Long Term Care Facilities

 

OPSEU withdraws from nursing home committee

March 20 2009

OPSEU has withdrawn from a provincial implementation committee intended to develop guidelines for staffing in long term care homes.

The committee emerged from Shirlee Sharkey’s controversial appointment to propose a comprehensive health human resources framework for long term care facilities. The appointment followed a series of media stories and reports on poor conditions in Ontario’s publicly funded nursing homes.

The McGuinty government promised to introduce a staffing standard for the homes in the 2007 election, and it was widely expected Sharkey would help define what that standard would be. As the former head of the RNAO, Sharkey had once been an advocate for nursing ratios in the health care system.

Instead she dismissed the idea of a regulated staffing standard, watering down any requirements to a series of unclear initiatives that relied more on unenforceable guidelines rather than regulation.

One of those initiatives was to require each nursing home to form a Staffing Plan Committee that would make recommendations around utilization of existing human resources. That committee would include residents, their families, employees, board members and managers, but the recommendations would be non-binding.

“Without any commitment of resources, this committee will have little real impact on quality care for residents in our nursing homes,” says Patty Rout, OPSEU First Vice-President/Treasurer. “Using Sharkey, the McGuinty government is doing little more than providing window-dressing to cover up another broken promise.”

OPSEU is concerned that with a growing percentage of Ontario nursing home beds being provided by for-profit corporations, that the absence of a staffing standard has already compromised quality care in the drive to maximize profits.

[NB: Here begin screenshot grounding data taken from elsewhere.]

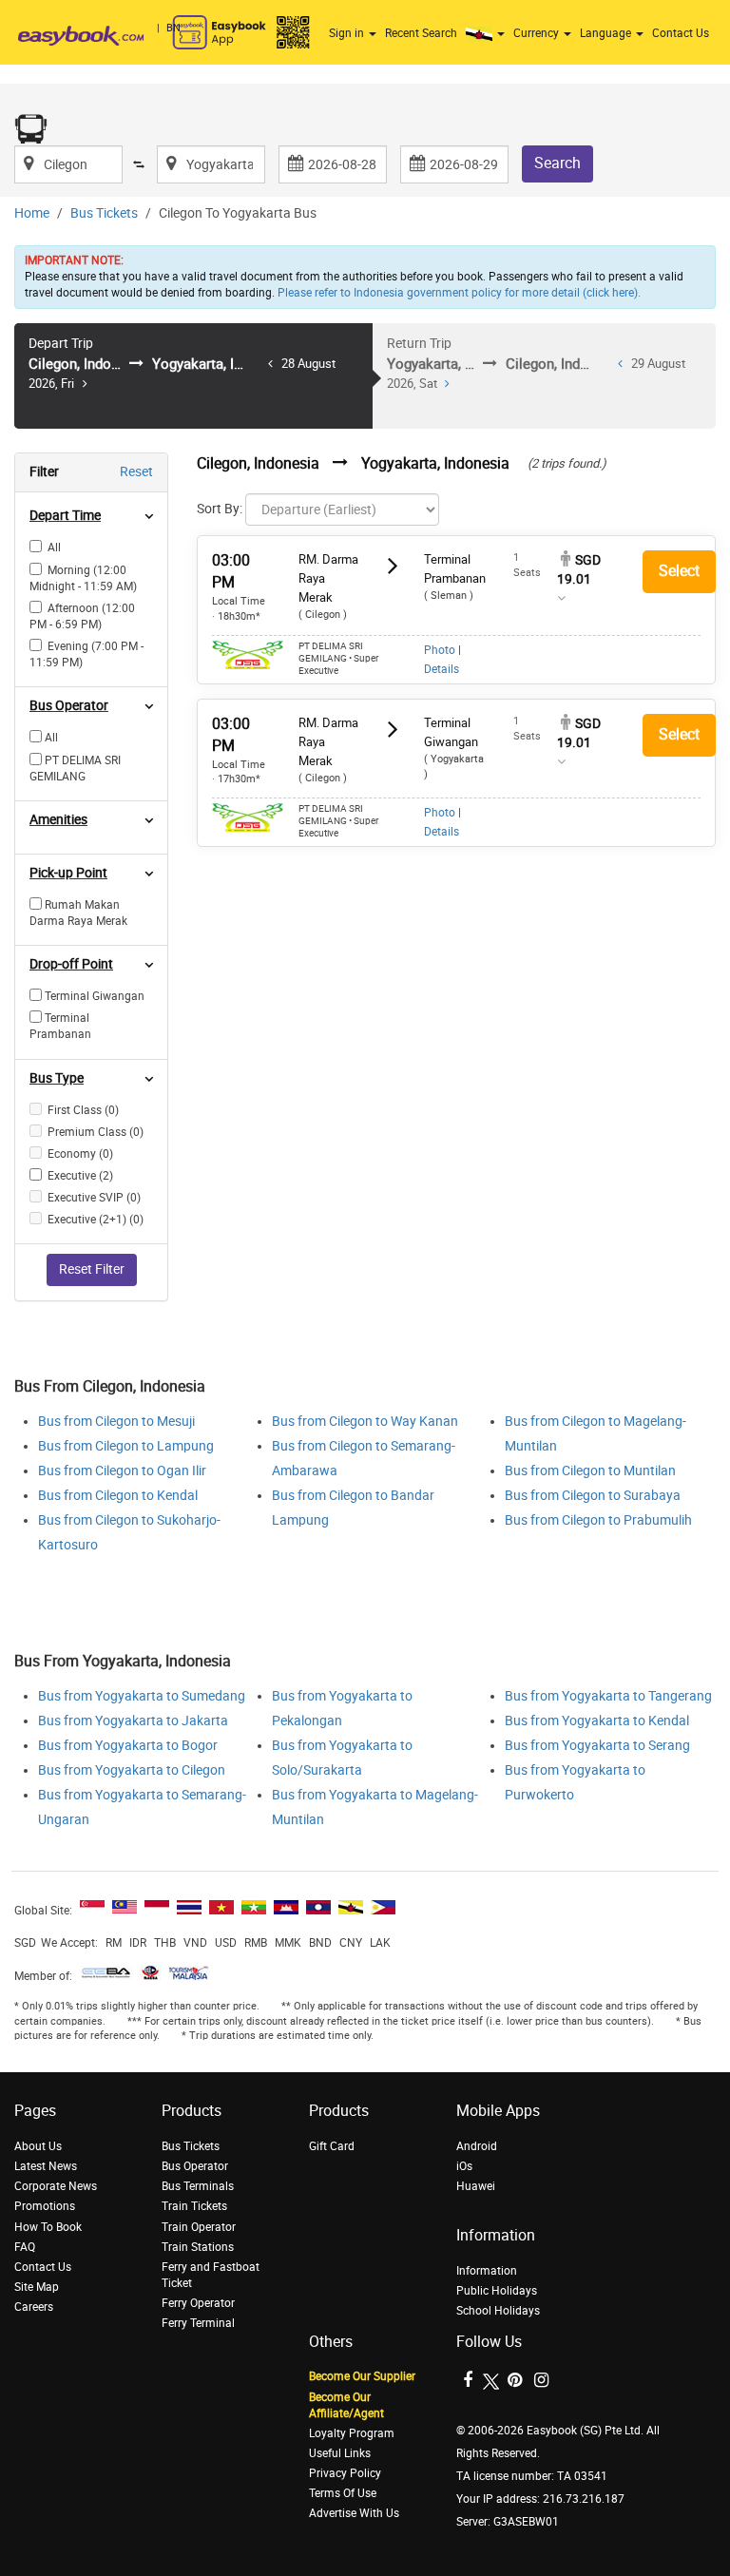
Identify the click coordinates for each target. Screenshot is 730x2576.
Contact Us (680, 33)
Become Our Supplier (362, 2376)
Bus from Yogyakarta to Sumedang (141, 1696)
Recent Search (421, 33)
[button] (487, 33)
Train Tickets (194, 2206)
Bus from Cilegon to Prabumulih (598, 1520)
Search (557, 163)
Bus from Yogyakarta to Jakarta (133, 1721)
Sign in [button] (348, 33)
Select (679, 571)
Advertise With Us (354, 2513)
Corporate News (55, 2186)
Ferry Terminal (198, 2323)
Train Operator (199, 2227)
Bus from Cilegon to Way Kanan (365, 1421)
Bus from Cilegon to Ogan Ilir (122, 1471)
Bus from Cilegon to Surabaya (593, 1496)
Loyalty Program (351, 2433)
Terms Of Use (342, 2493)
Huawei (475, 2186)
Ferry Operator (198, 2303)
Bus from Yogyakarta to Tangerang (608, 1696)
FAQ (24, 2247)
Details (441, 669)
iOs (464, 2166)
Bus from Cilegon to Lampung (126, 1446)
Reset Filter (92, 1269)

Extendicare, one of the major players in Ontario’s nursing home sector, has been fined for neglect of care in the US. A Florida jury awarded $20 million in damages against Extendicare in 2000 after a nursing home resident was found to be malnourished, dehydrated and had developed severe pressure sores. Testimony revealed the center operated short staffed and employees didn’t have enough time to provide the everyday tasks the resident needed.

OPSEU, CAW and CUPE have walked away from the committee, determined to return to the campaign to demand 3.5 hours of direct care per resident per day based on average acuity.